-- WHAT TO WORK ON --
Copy nothing past the line containing "The image size is (581, 483).". Transcribe every line of the listing below up to and including it, from the first, except pictures.

──────────

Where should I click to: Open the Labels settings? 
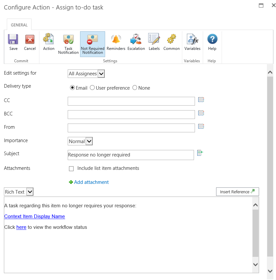pyautogui.click(x=154, y=42)
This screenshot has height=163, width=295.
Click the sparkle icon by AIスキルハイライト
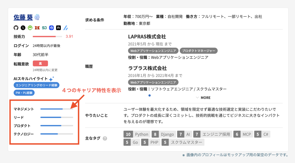51,79
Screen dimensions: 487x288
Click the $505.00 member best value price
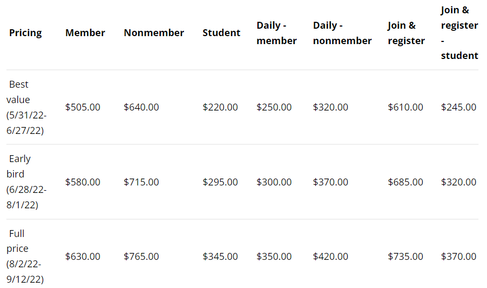click(x=82, y=107)
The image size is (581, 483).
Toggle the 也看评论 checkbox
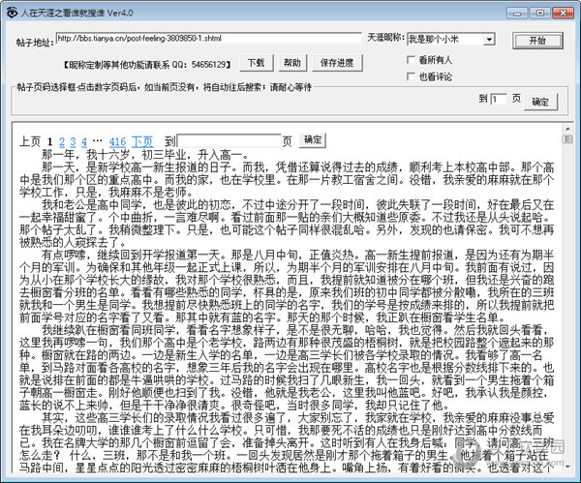pos(410,75)
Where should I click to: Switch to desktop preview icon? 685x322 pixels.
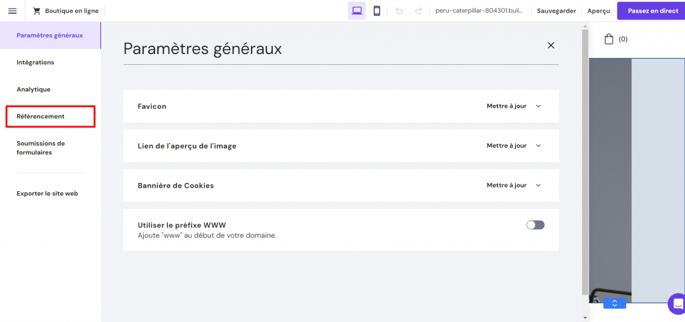tap(357, 11)
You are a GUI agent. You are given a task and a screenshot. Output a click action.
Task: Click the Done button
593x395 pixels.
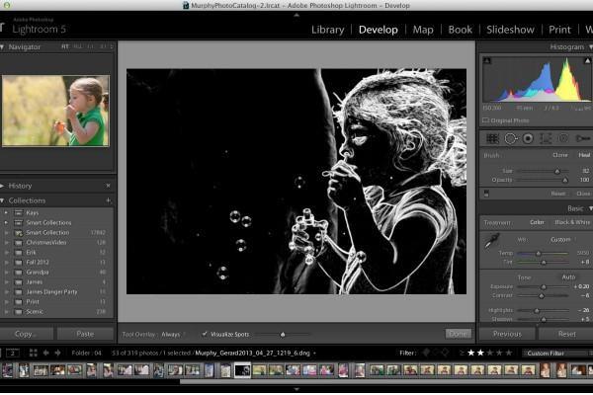[x=458, y=334]
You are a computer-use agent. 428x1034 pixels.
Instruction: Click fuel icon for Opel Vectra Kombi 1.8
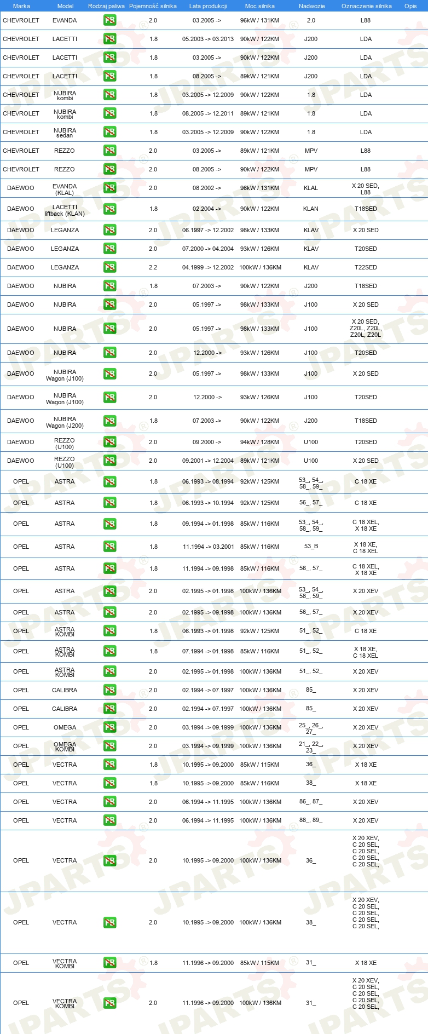tap(109, 963)
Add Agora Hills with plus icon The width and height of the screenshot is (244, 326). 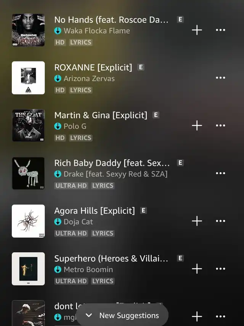tap(197, 221)
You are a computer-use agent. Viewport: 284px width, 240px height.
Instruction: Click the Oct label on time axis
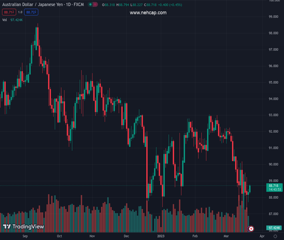[x=59, y=236]
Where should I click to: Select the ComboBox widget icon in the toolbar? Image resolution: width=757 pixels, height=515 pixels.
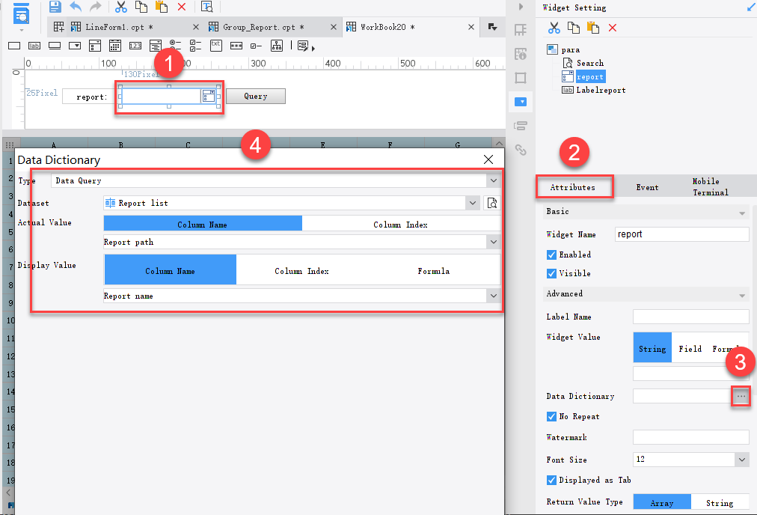[73, 46]
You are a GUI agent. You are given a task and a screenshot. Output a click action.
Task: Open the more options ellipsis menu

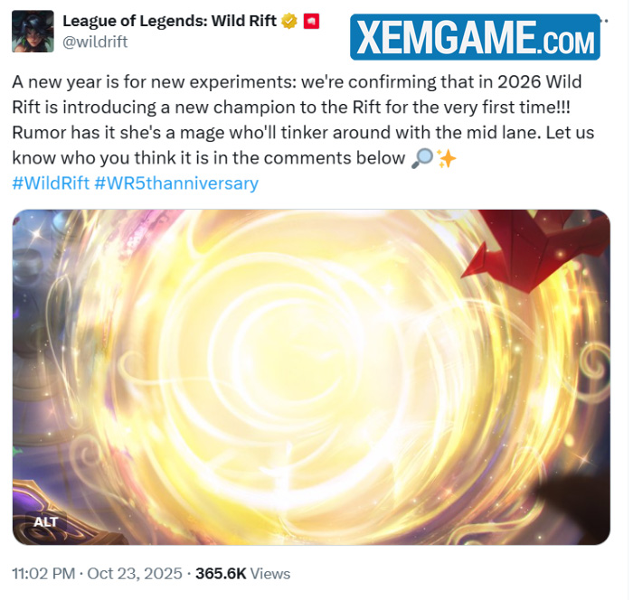(x=604, y=21)
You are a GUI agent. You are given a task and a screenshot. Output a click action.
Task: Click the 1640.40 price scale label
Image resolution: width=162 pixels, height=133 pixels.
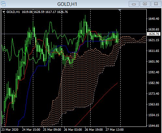point(154,19)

──────────

-- OUTPUT --
Where should I click to: Open the Labels settings? 
pyautogui.click(x=154, y=42)
This screenshot has height=163, width=295.
Click the sparkle icon by AIスキルハイライト
51,79
Screen dimensions: 487x288
Click the $505.00 member best value price
click(x=82, y=107)
The image size is (581, 483).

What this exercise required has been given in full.